→ GIVEN TEXT:

Learning coefficients from similarity allows the model to automatically switch between "maintaining stability during small view jitters" and "rapidly updating when objects actually move." Crucially for OOV, unmatched old memories are retained rather than deleted—since a target leaving the view does not mean it has disappeared.

3. Contextual Memory Retrieval: Instruction-guided cross-attention for on-demand retrieval and injection into the diffusion action head.

Concatenating all memory tokens directly into the VLM input would lengthen the context and dilute current observations. SOMA uses a retrieval approach: vision-language tokens \(\mathbf{X}_{\text{vl}}\) from the VLM act as the Query, while memory \(\hat{\mathcal{M}}_t\) aligned via \(\Phi_{\text{align}}\) acts as the Key/Value. Standard scaled dot-product attention \(\mathbf{X}_{\text{boost}} = \text{softmax}(\mathbf{Q}\mathbf{K}^\top / \sqrt{C}) \mathbf{V}\) produces memory-augmented tokens. These are injected into the DiT block as global spatial priors, undergoing joint diffusion with original VL tokens, robot states, and noisy action tokens.

Placing memory in the cross-attention KV rather than the prompt context keeps the perception path compact and allows the DiT to call upon spatial evidence relevant only to the current sub-goal during each denoising step, naturally fitting the diffusion action head's workflow.

Loss & Training¶

Training data: 400 real VR teleoperation demonstrations per task, each split into a scanning phase (for offline \(\mathcal{M}_0\) construction) and a manipulation phase (for training). In simulation, \(\mathcal{M}_0\) is built from the first frame. The optimization objective follows the diffusion action matching loss of GR00T-N1.5; the VLM language decoder is frozen while other components are jointly trained. Multi-task batch size of 60, trained for 30k steps on 32 H200 GPUs. At inference, a lightweight detector determines if the target is in view; if absent, head scanning is triggered.

Key Experimental Results¶

Main Results¶

Behavioral metrics on 5 real OOV grasping tasks: SOMA consistently reduces "time to first gaze, head search angle, view correction count, grasp attempt count, and time to first grasp" to 40-60% of GR00T-N1.5 levels.

Metric (Task 5 Bimanual)	Ours (SOMA)	GR00T-N1.5	Relative Reduction
Time to First Gaze (s)	4.7	11.5	-59%
Head Search Path (deg)	70.4	164.0	-57%
View Correction Count	2.3	5.3	-57%
Grasp Attempt Count	1.6	3.7	-57%
Time to First Grasp (s)	14.6	36.5	-60%

SimplerEnv (Visual Matching protocol, OXE pre-training + Fractal fine-tuning):

Method	Pick Coke Can	Move Near	Open/Close Drawer	Average
OpenVLA-OFT	72.3	69.6	47.2	63.0
GR00T-N1.5	47.0	70.0	18.1	45.0
SOMA	85.0	73.0	31.5	63.2

RoboCasa Tabletop GR1 (5 task categories, 300 demo setting): SOMA achieves an average success rate of 52.0%, significantly higher than GR00T-N1.5 (44.3) and Diffusion Policy (39.2), maintaining leadership across all data scales (30/100/300/Full), demonstrating high sample efficiency.

→ MATERIAL SUPPLIED:

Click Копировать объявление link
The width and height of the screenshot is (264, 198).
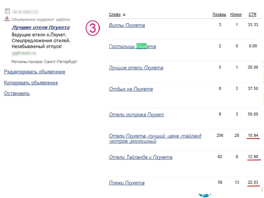pyautogui.click(x=31, y=83)
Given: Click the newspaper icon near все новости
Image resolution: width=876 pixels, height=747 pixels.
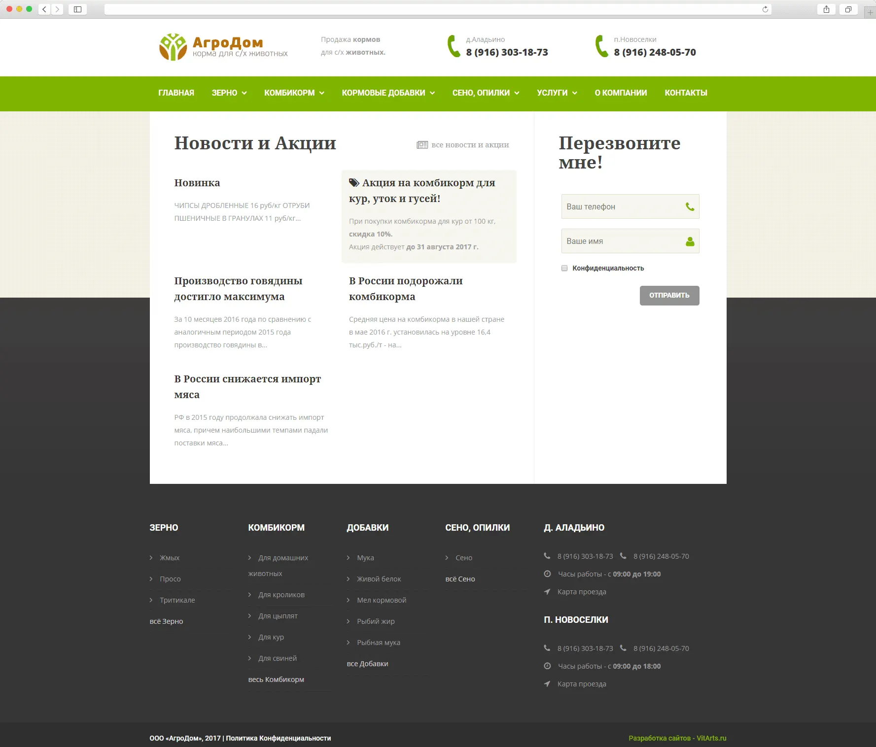Looking at the screenshot, I should click(422, 145).
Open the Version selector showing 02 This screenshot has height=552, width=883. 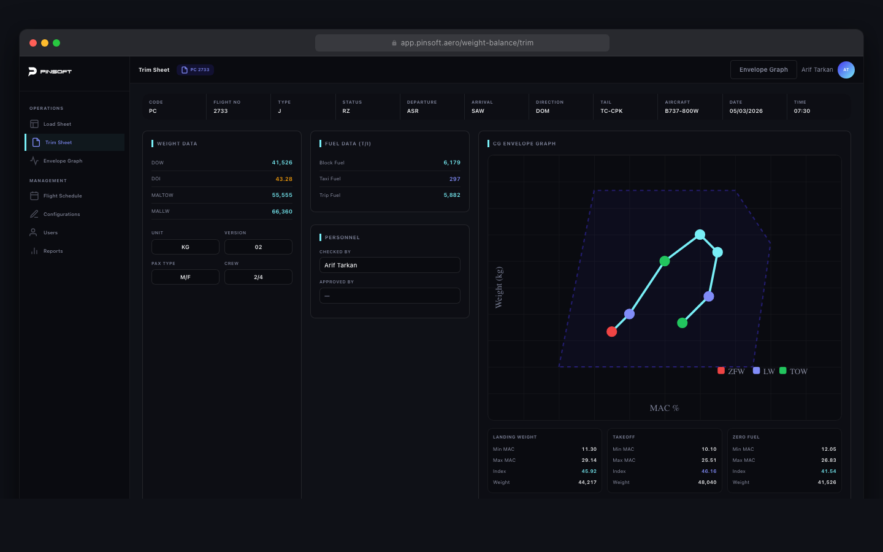click(x=258, y=246)
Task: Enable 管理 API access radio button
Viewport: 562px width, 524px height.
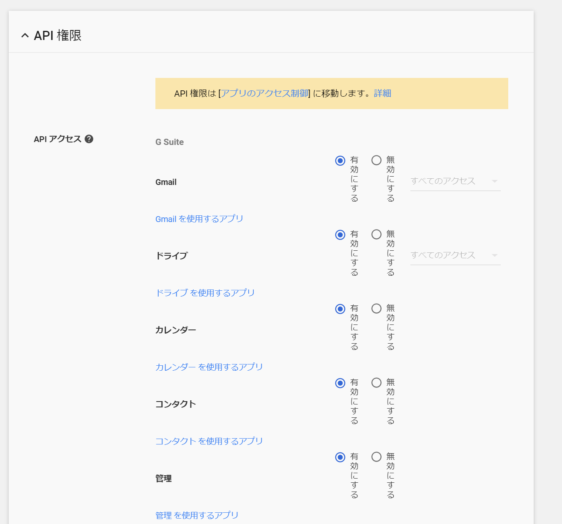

→ PROBLEMS:
1. Copy from the SOMA passage word for word, starting at the words "Key Experimental Results¶" and ending after "of GR00T-N1.5 levels.".
2. In the SOMA passage, what is done with unmatched old memories?

→ ANSWERS BELOW:
1.
Key Experimental Results¶

Main Results¶

Behavioral metrics on 5 real OOV grasping tasks: SOMA consistently reduces "time to first gaze, head search angle, view correction count, grasp attempt count, and time to first grasp" to 40-60% of GR00T-N1.5 levels.

2. They are kept, not deleted.